## [Activity]
Copy all lines below that use the word "icon".

## [Excerpted data]
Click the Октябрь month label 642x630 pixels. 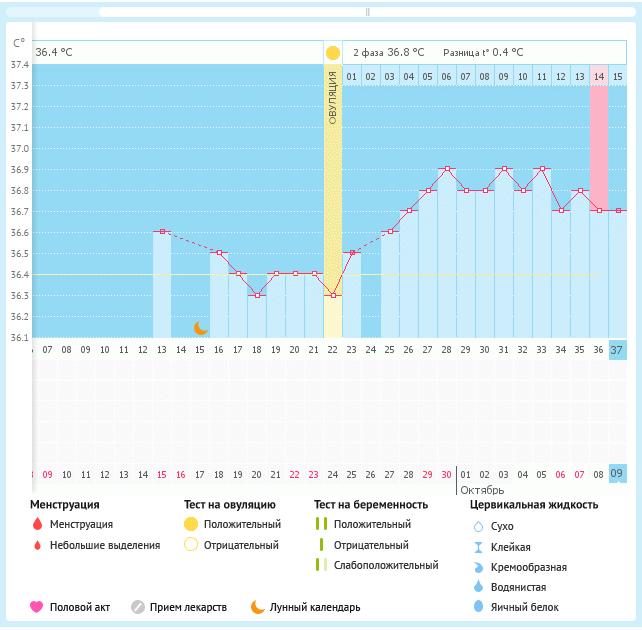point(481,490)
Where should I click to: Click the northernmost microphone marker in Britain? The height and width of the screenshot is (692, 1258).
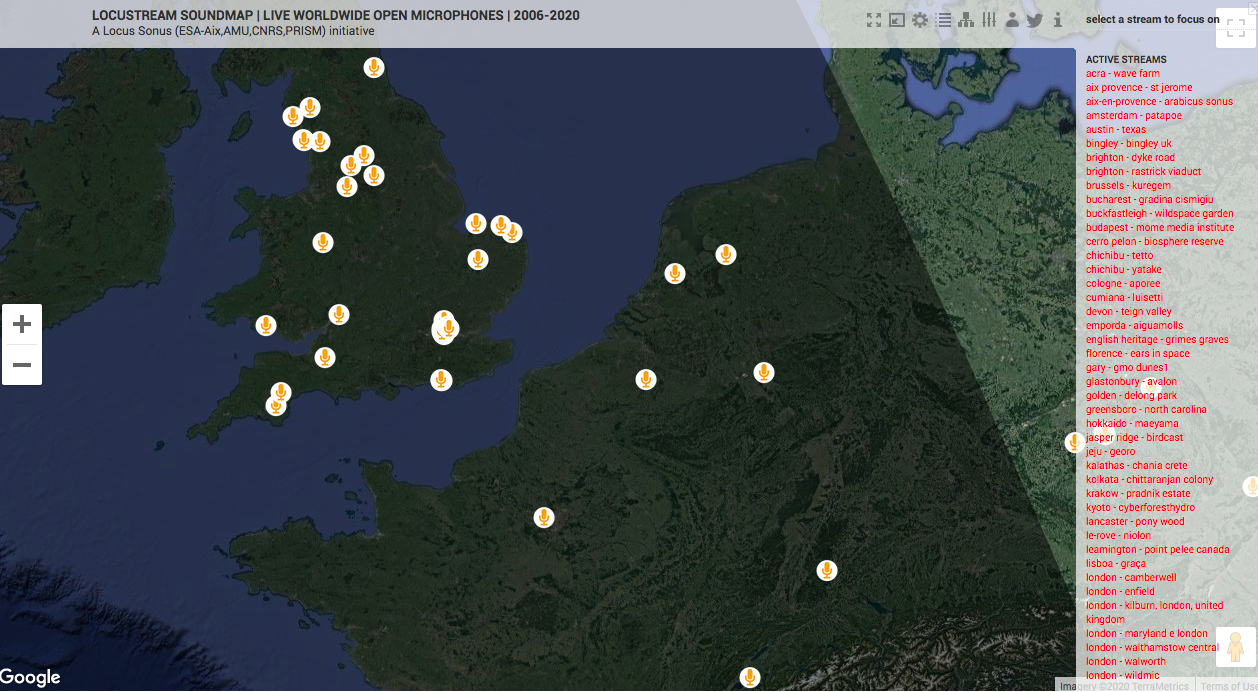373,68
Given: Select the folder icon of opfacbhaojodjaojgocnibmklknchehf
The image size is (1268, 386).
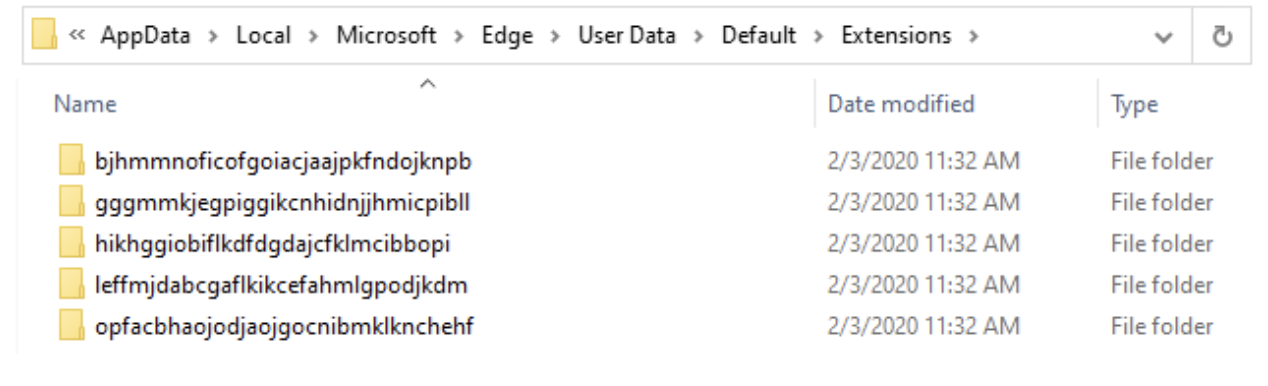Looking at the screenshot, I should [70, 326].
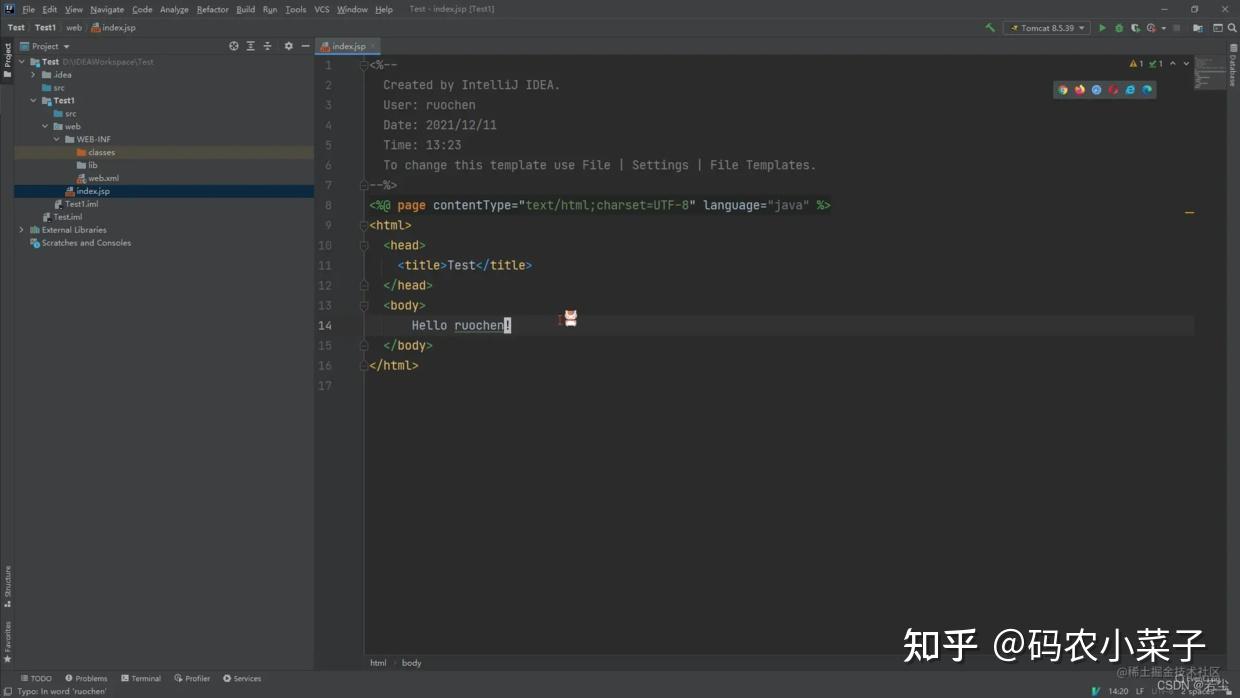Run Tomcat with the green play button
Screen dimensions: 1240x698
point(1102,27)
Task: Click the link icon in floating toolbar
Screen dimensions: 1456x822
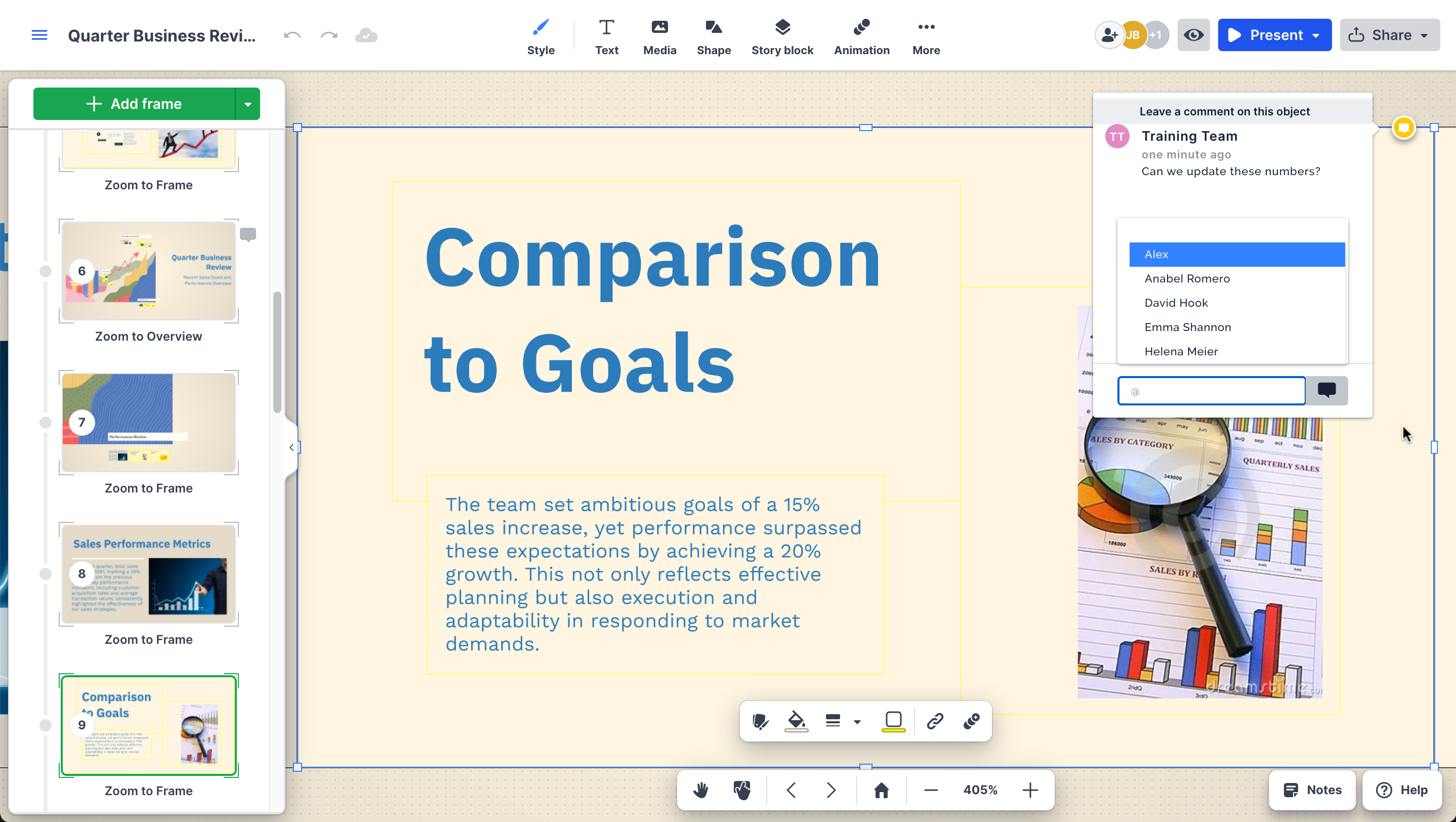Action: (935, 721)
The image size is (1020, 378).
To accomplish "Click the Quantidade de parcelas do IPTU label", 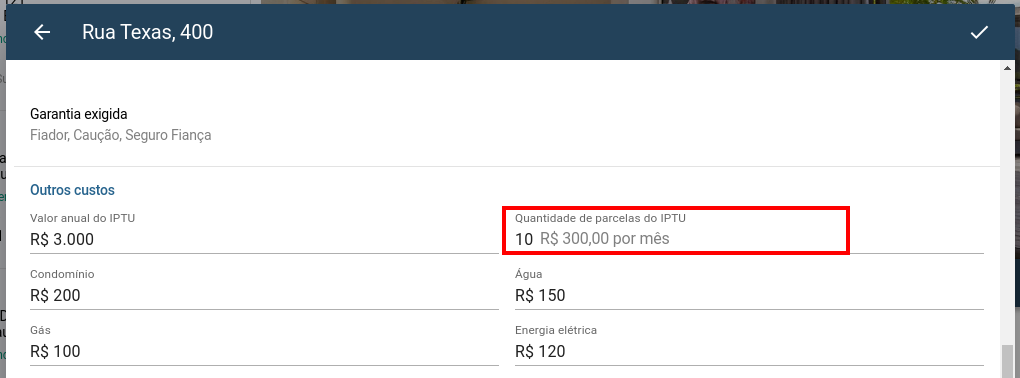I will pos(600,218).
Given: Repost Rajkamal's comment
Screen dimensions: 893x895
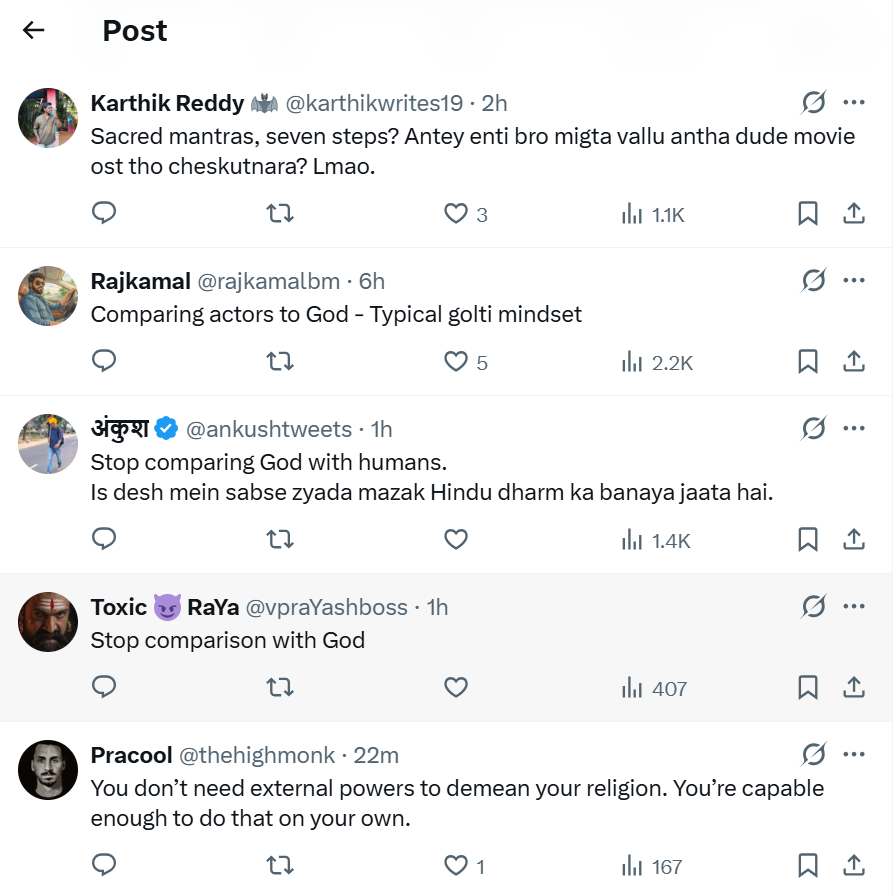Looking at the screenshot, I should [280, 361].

## [Exercise solution]
Given: Select the folder icon of opfacbhaojodjaojgocnibmklknchehf
Task: Click the link icon in floating toolbar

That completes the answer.